The Walters Art Museum holds a pair of portraits dated 1543: one a Portrait of Abbot Nicholas à Spira and the other a Portrait of Saint Nicholas. On the backs of the panels are remnants of an Annunciation scene, with Gabriel on one panel and the Virgin on the other. The panels were originally part of an altarpiece, with the Annunciation forming a unified scene on the exterior of the wings when the altarpiece was closed. The panels flanked a lost central painting, perhaps a Madonna and Child. The altarpiece was commissioned by Nicholas à Spira (1510–1568) who was the abbot of the abbey of the Norbertine Order in Grimbergen in Flanders. Depicting the saintly bishop Saint Nicholas together with his namesake the living abbot in similar ecclesiastical vestments confers dignity upon the latter. The altarpiece was placed in the abbey. While the abbey was destroyed in 1566 during the Iconoclastic fury of the Beeldenstorm, the altarpiece survived. During the anticlerical campaigns of the 1790s following the French Revolution, the altarpiece was apparently dismantled, possibly to separate the portraits from the central panel, which was very likely destroyed.

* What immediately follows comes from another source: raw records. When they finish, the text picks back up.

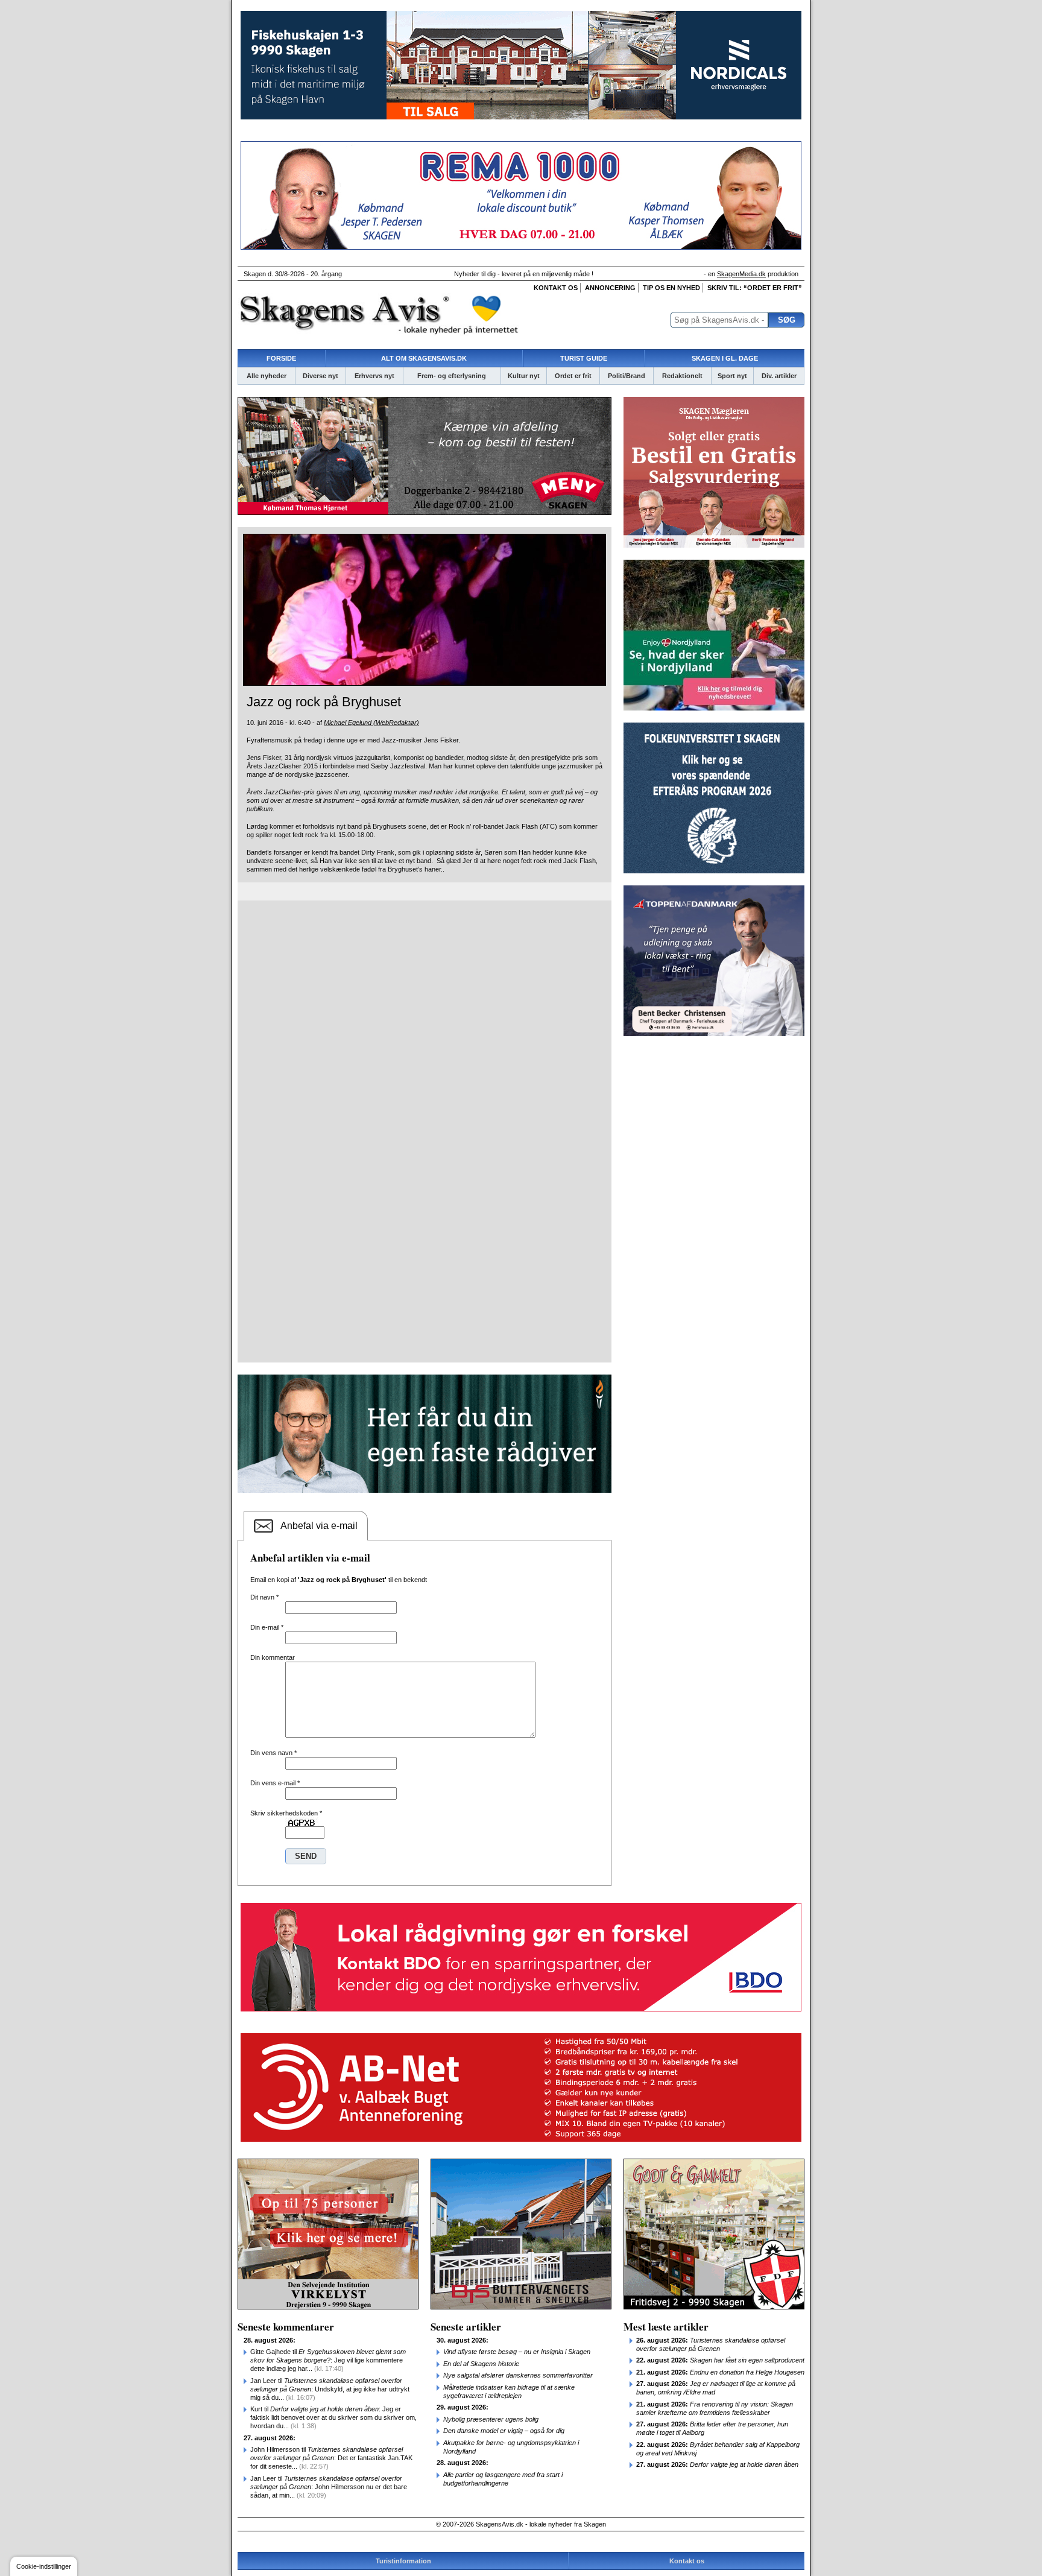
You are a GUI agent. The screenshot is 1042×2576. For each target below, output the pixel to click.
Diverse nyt (320, 375)
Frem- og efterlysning (451, 375)
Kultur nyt (524, 375)
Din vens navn (273, 1752)
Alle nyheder (266, 375)
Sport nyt (732, 375)
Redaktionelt (682, 375)
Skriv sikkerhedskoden (286, 1813)
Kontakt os (556, 287)
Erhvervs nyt (374, 375)
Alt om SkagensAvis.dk (424, 358)
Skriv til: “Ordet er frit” (754, 287)
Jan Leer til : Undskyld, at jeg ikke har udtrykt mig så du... (329, 2389)
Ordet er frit (573, 375)
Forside (281, 358)
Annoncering (610, 287)
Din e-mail (266, 1627)
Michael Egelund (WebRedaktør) (371, 722)
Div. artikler (779, 375)
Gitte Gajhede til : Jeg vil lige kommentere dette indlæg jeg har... (328, 2360)
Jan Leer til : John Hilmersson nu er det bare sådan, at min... (328, 2487)
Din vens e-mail (275, 1782)
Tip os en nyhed (671, 287)
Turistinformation (403, 2561)
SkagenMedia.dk (741, 273)
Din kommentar (272, 1657)
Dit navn (264, 1597)
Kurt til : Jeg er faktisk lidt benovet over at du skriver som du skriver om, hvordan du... (333, 2417)
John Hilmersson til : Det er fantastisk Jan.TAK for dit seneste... (331, 2458)
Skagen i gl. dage (725, 358)
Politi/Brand (626, 375)
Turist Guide (583, 358)
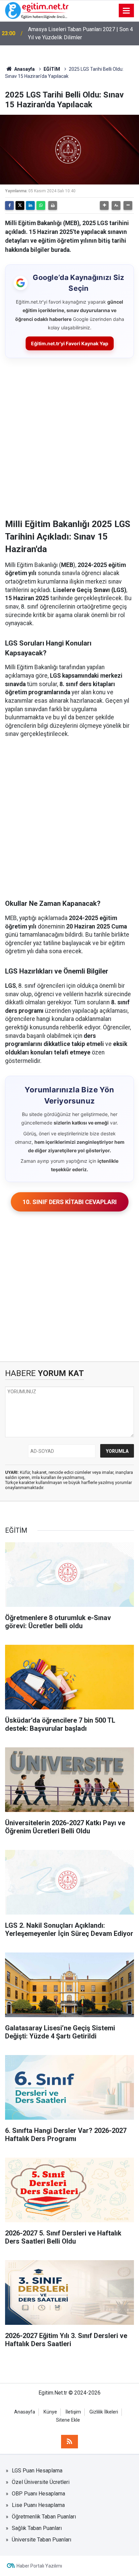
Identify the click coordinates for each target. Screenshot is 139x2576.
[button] (104, 205)
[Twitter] (20, 205)
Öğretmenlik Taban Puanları (44, 2516)
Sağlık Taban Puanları (37, 2528)
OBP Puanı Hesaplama (38, 2493)
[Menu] (126, 10)
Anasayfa (24, 69)
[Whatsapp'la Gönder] (40, 205)
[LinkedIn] (30, 205)
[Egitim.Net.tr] (36, 10)
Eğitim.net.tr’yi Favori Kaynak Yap (69, 343)
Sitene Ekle (68, 2420)
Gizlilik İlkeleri (103, 2412)
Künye (50, 2412)
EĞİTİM (52, 69)
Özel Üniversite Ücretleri (41, 2482)
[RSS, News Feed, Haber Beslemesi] (69, 2441)
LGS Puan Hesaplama (37, 2470)
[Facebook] (9, 205)
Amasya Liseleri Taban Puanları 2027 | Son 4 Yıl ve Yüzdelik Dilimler (80, 33)
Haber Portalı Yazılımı (39, 2566)
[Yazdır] (52, 205)
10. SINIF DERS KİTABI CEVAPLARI (70, 1201)
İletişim (73, 2412)
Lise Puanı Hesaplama (38, 2505)
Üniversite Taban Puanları (41, 2539)
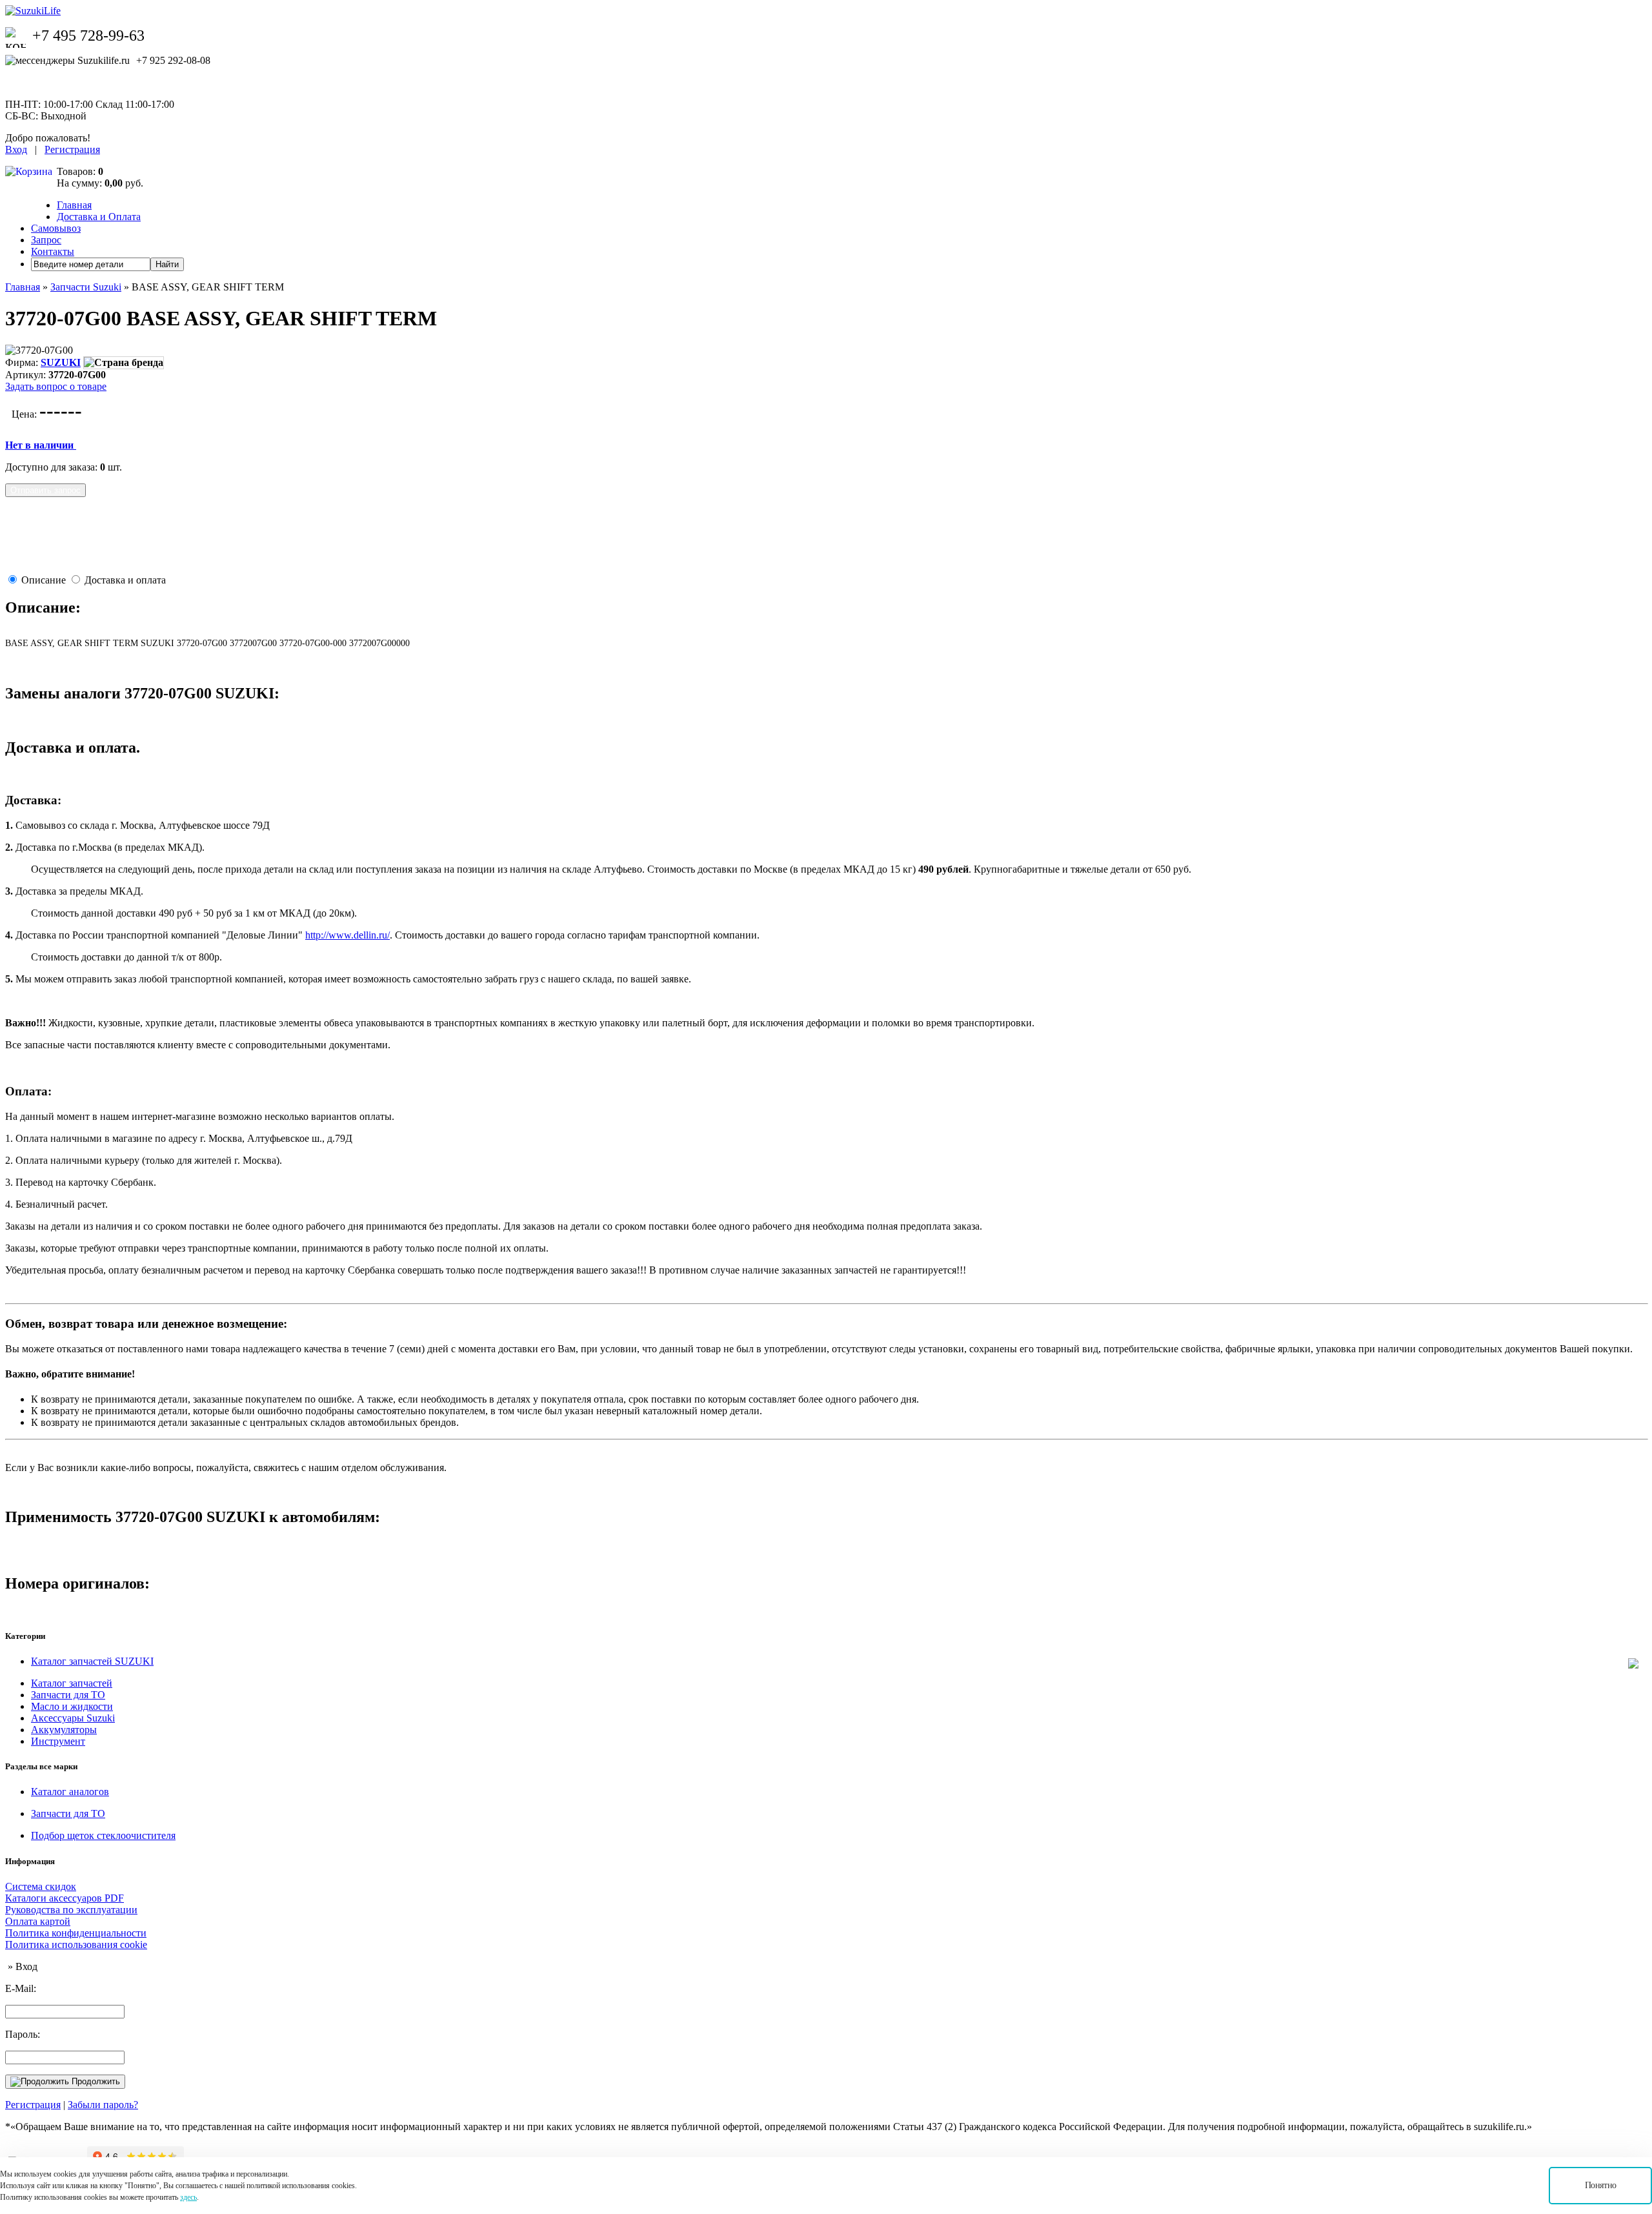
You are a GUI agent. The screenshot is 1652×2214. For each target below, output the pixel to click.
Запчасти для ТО (68, 1694)
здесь (188, 2197)
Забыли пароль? (103, 2104)
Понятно (1601, 2185)
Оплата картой (37, 1921)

The Fries Museum holds a Portrait of Viglius of Aytta dated 1564 which is attributed to de Punder. It depicts the Dutch statesman and jurist Viglius as chancellor of the Order of the Golden Fleece.

A Portrait of Emmanuel Philibert, Duke of Savoy by Jacob de Punder (referred to as 'Jaques Pindar') was in the collection of John Lumley, 1st Baron Lumley according to the Lumley inventories. This painting is now untraced.